Items listed in a dataset
====

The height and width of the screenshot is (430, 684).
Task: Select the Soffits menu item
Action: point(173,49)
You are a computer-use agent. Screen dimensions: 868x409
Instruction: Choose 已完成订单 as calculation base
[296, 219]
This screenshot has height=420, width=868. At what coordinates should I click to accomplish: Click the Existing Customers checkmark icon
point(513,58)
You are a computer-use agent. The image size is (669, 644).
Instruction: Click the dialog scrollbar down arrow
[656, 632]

====

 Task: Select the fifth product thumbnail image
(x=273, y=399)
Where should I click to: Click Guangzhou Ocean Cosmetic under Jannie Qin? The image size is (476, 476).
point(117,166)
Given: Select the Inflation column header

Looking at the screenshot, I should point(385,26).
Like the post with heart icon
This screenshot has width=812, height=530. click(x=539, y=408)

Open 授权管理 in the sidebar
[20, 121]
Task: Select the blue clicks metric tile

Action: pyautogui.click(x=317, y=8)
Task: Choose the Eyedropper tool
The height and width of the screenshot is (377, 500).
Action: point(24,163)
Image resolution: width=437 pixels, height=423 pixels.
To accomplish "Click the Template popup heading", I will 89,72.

====

- **What the exercise asks**
Return, from the data, each line that has the word "computer" in it.

- **Output for this task**
You are a computer-use agent. Screen dimensions: 868x409
You are a computer-use agent. The image size is (669, 644).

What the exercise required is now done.